## Source text
Is Trump's #MuslimBan a Muslim Ban?

Not exactly, but it overwhelmingly affects Muslims and gives preference to Christian refugees.


White House

President Trump says Twitter is wrong about the executive order he signed on Friday. "This is not a Muslim ban, as the media is falsely reporting," he said in a statement yesterday. "This is not about religion—this is about terror and keeping our country safe." Trump is right in the sense that his order does not ban all Muslim visitors, as he suggested during his presidential campaign. The order nevertheless will mainly affect Muslims.

The seven countries covered by Trump's 90-day ban on visitors—Iran, Iraq, Libya, Somalia, Sudan, Syria, and Yemen—all have overwhelmingly Muslim majorities, ranging from 90 percent (Syria) to nearly 100 percent (Somalia). The people covered by Trump's 120-day ban on refugees (and his reduction in the maximum number of refugees to be accepted this year from 110,000 to 50,000) are more religiously mixed. Muslims accounted for 46 percent of the 85,000 refugees admitted to the U.S. last year. But almost all of the people affected by Trump's indefinite ban on Syrian refugees are Muslims, who accounted for 99 percent of refugees from that country in 2016.

The religious bias of Trump's order is compounded by its preference for refugees who face persecution as members of religious minorities. People who fit that description get a leg up in case-by-case exemptions from the refugee moratorium and in admission after the refugee program resumes. That group would consist mainly of Christians in the case of Muslim-majority countries, although it also might include Muslims from countries such as Burma. As Matt Welch noted on Saturday, Trump himself emphasizes that he is trying to help Christians. Sen. Lamar Alexander (R-Tenn.), who criticized Trump's order yesterday, said it is "not explicitly a religious test" but "comes close to one," which "is inconsistent with our American character."

Still, Trump's #MuslimBan is a far cry from his recommendation following the 2015 terrorist attack in San Bernardino, when he called for "a total and complete shutdown of Muslims entering the United States until our country's representatives can figure out what is going on." Trump reiterated that idea after the deadly attack on a gay nightclub in Orlando last June. But a month later, his "total and complete shutdown of Muslims entering the United States" became a suspension of "immigration from any nation that has been compromised by terrorism until such time as proven vetting mechanisms have been put in place." That language was both narrower, in that it did not cover Muslims from countries not "compromised by terrorism," and broader, in that it covered everyone from countries "compromised by terrorism," regardless of religion. Since it was not clear what "compromised by terrorism" meant, it was anybody's guess whether the net effect was to decrease or increase the number of people affected.

## Available data

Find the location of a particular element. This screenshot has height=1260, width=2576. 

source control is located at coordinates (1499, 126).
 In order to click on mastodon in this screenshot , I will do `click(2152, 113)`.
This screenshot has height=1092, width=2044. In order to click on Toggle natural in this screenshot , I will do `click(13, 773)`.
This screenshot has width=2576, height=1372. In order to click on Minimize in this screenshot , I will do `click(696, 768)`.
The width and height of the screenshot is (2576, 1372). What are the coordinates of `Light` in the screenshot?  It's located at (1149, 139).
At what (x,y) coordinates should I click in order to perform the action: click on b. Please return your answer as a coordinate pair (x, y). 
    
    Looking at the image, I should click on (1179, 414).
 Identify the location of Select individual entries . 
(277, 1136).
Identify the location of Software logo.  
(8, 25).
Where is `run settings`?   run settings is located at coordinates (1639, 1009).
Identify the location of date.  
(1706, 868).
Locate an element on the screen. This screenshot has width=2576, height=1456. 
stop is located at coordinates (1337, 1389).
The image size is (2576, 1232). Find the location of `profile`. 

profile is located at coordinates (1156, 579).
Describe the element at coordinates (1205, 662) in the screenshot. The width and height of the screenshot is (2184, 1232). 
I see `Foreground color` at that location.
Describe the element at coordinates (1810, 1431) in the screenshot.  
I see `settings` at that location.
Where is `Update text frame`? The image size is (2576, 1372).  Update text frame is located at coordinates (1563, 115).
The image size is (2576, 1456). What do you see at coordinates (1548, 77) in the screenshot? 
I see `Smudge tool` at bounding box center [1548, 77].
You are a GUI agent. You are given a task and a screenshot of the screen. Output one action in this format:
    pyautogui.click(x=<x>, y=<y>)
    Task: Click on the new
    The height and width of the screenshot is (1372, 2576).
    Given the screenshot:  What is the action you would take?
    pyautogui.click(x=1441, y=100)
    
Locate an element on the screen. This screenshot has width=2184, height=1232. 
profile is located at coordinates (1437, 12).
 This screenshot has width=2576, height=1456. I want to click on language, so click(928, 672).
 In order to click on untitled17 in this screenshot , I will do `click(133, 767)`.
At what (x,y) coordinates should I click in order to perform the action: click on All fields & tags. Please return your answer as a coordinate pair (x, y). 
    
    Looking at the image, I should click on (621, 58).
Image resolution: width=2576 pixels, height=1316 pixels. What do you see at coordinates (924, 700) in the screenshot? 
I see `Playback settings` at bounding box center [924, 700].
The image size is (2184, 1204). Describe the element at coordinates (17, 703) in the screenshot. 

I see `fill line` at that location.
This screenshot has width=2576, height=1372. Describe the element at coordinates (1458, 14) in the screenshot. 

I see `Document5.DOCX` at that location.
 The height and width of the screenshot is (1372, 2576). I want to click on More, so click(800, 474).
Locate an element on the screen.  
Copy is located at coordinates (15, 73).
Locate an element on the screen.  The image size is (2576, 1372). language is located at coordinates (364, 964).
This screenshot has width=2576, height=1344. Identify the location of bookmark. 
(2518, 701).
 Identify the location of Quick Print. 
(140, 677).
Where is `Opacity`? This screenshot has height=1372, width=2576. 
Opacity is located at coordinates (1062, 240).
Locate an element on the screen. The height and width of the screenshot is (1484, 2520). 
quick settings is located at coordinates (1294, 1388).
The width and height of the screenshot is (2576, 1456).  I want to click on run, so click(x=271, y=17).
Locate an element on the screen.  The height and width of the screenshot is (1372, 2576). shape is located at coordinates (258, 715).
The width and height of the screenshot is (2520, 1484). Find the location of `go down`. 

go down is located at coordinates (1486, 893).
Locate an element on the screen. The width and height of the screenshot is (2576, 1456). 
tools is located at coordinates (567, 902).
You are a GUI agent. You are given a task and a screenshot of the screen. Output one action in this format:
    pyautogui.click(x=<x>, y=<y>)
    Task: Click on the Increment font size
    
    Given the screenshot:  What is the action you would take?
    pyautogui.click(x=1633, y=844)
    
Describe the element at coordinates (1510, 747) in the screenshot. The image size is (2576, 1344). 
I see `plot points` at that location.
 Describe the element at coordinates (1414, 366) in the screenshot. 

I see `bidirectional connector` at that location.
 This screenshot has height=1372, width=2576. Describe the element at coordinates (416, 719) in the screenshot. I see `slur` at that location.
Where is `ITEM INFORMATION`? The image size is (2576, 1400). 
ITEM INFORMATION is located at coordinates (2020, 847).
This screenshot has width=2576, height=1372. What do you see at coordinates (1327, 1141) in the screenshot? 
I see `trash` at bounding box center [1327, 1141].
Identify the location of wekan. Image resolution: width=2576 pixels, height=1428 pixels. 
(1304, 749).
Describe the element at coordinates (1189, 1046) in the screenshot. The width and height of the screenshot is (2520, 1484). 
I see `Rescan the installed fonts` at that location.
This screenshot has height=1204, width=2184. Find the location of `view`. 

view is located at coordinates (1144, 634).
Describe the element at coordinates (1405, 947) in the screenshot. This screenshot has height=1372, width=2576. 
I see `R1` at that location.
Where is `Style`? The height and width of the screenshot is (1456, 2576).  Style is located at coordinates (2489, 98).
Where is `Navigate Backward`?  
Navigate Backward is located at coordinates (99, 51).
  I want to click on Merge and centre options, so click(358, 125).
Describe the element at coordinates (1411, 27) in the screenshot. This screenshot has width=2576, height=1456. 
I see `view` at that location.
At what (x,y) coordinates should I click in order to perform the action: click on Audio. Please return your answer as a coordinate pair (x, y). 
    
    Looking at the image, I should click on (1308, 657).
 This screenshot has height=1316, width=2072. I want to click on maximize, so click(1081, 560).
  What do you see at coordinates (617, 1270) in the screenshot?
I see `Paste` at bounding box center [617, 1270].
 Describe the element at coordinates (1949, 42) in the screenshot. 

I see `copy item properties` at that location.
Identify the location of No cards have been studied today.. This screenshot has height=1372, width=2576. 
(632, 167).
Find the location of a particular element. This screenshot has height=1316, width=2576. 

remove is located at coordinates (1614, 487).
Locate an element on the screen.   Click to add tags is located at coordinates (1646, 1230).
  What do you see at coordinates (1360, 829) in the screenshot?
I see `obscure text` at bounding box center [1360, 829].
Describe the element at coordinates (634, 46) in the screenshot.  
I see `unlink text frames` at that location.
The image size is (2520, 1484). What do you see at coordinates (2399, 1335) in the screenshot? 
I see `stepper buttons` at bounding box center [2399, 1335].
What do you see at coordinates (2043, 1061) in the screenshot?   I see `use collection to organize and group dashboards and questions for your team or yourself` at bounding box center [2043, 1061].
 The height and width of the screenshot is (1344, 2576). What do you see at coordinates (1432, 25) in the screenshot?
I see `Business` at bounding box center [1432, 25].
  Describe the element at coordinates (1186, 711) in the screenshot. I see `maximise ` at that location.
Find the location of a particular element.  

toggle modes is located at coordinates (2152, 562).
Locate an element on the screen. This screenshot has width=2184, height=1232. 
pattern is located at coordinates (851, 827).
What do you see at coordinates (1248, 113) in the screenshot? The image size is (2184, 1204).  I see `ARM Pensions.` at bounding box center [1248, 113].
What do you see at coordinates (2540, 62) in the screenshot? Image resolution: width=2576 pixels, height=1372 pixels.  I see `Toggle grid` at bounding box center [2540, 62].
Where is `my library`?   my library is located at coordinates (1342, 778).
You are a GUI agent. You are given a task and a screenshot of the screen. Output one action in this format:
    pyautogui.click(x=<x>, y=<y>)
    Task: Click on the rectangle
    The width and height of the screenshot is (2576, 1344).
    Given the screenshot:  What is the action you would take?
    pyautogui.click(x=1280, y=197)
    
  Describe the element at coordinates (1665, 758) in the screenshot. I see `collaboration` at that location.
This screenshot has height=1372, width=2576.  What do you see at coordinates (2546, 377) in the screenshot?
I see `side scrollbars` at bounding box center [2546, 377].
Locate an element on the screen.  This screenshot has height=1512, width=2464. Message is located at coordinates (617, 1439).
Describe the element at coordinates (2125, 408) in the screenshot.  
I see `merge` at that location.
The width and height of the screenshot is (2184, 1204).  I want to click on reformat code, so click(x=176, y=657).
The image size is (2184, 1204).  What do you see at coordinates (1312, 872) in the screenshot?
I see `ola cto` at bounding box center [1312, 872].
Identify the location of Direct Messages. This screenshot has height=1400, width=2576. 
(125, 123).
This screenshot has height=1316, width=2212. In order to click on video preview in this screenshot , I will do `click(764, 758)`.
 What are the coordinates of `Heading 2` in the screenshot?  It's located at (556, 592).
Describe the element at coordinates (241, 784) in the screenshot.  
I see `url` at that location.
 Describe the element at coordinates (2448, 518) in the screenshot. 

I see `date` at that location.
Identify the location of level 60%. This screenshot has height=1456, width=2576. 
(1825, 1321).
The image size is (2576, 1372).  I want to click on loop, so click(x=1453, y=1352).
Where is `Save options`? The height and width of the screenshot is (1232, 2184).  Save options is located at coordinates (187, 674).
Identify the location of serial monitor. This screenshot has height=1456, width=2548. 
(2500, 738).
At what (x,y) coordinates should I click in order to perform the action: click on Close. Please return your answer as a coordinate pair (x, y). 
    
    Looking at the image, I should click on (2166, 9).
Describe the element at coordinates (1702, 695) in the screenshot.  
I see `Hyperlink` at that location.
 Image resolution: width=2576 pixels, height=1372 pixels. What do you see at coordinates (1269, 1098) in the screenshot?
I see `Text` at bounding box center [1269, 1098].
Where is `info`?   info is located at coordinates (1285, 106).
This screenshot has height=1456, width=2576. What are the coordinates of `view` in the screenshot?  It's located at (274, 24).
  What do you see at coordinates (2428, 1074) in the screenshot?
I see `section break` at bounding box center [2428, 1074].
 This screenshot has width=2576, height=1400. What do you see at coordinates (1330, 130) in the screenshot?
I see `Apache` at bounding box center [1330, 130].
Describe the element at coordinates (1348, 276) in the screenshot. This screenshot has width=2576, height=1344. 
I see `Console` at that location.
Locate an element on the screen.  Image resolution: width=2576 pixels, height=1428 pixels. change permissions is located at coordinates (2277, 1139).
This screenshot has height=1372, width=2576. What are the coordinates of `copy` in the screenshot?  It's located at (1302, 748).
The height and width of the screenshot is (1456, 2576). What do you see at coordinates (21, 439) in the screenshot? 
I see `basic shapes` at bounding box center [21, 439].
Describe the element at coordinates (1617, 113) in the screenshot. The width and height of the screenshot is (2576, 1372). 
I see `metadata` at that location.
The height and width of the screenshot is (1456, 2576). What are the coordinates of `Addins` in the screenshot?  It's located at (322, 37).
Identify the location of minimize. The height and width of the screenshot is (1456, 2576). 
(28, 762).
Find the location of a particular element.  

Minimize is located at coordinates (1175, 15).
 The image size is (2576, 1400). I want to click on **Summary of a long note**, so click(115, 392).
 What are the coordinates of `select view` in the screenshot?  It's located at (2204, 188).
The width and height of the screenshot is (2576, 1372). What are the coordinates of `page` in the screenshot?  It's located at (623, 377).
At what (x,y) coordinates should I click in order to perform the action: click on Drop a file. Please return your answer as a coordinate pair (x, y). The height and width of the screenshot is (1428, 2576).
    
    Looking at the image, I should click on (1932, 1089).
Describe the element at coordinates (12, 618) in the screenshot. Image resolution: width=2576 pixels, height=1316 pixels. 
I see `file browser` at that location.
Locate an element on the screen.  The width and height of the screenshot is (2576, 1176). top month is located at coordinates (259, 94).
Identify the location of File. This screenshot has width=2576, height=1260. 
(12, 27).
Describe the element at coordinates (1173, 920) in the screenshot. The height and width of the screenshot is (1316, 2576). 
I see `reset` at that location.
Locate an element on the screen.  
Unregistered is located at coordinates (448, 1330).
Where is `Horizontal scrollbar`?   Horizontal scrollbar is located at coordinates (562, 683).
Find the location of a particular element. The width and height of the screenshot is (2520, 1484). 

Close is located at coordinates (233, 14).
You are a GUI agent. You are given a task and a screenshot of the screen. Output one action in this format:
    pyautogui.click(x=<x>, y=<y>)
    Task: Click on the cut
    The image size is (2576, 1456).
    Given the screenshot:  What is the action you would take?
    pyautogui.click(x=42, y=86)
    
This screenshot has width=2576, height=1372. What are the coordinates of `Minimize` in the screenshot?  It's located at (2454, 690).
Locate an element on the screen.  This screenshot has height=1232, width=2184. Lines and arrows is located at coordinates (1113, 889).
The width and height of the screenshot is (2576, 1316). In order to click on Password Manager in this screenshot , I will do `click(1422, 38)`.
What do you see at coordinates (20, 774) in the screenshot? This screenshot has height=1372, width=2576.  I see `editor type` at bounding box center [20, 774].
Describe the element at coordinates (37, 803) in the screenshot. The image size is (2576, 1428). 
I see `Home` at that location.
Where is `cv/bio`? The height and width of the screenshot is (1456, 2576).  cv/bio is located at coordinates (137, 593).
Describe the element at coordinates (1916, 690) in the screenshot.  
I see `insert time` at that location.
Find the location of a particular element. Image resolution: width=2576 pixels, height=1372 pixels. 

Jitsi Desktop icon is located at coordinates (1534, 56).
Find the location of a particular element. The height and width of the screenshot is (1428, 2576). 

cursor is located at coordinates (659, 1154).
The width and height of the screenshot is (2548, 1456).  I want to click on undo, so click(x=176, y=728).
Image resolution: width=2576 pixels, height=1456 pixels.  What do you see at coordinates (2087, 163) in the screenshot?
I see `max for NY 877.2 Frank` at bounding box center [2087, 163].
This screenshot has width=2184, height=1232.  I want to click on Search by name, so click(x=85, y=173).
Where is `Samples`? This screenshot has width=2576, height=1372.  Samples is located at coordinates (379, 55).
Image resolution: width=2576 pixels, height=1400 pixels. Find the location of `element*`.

## Problem set
1 - Answer these questions from the article on Trump's executive order, one line each:
(a) How many days does the ban on visitors from the seven listed countries last?
(b) What percentage of the 85,000 refugees admitted to the U.S. last year were Muslims?
(c) Which senator said the order "comes close to" a religious test?
2 - List every country named in the article on Trump's executive order as covered by the 90-day ban on visitors.
3 - Write the next part of the article on Trump's executive order, starting after its final sentence.

## Exercise responses
1 -
(a) 90 days
(b) 46 percent
(c) Sen. Lamar Alexander (R-Tenn.)

2 - Iran, Iraq, Libya, Somalia, Sudan, Syria, Yemen

3 -
In a July 24 interview on Meet the Press, Trump presented the switch as if it were more rhetorical than real:

I actually don't think it's a rollback. In fact, you could say it's an expansion. I'm looking now at territories. People were so upset when I used the word Muslim. "Oh, you can't use the word Muslim!" Remember this. And I'm OK with that, because I'm talking territory instead of Muslim.

Given his own admission that he wanted to achieve his Muslim ban by a different name, Trump's critics can perhaps be forgiven for concluding that is what he is doing now. But compared to the ban he was urging a year ago, his executive order is both overinclusive (since half of the refugees it covers are not Muslims) and underinclusive (since it does not cover Muslims who are not refugees and do not come from any of the seven specified countries).

The ACLU nevertheless thinks the order can be challenged as a violation of the First Amendment's Establishment Clause. "The smoking gun they put in the executive order is the idea that they would grant exceptions for minority religions," ACLU Executive Director Anthony Romero told The New York Times. "The one thing you can't do under the Establishment Clause is denomination favoritism. That's a very promising claim, but it requires the right plaintiff."

Addendum: Trump adviser Rudy Giuliani says the president's order was a way of reframing the Muslim ban to make it less controversial. "When he first announced it," Giuliani told Jeanine Pirro on Fox News, "he said 'Muslim ban.' He called me up, he said, 'Put a commission together. Show me the right way to do it legally.'…What we did was we focused on, instead of religion, danger: the areas of the world that create danger for us. Which is a factual basis, not a religious basis." Except that the seven countries on Trump's list do not actually correspond to the nationalities of people who have carried out terrorist attacks in the United States since 2001.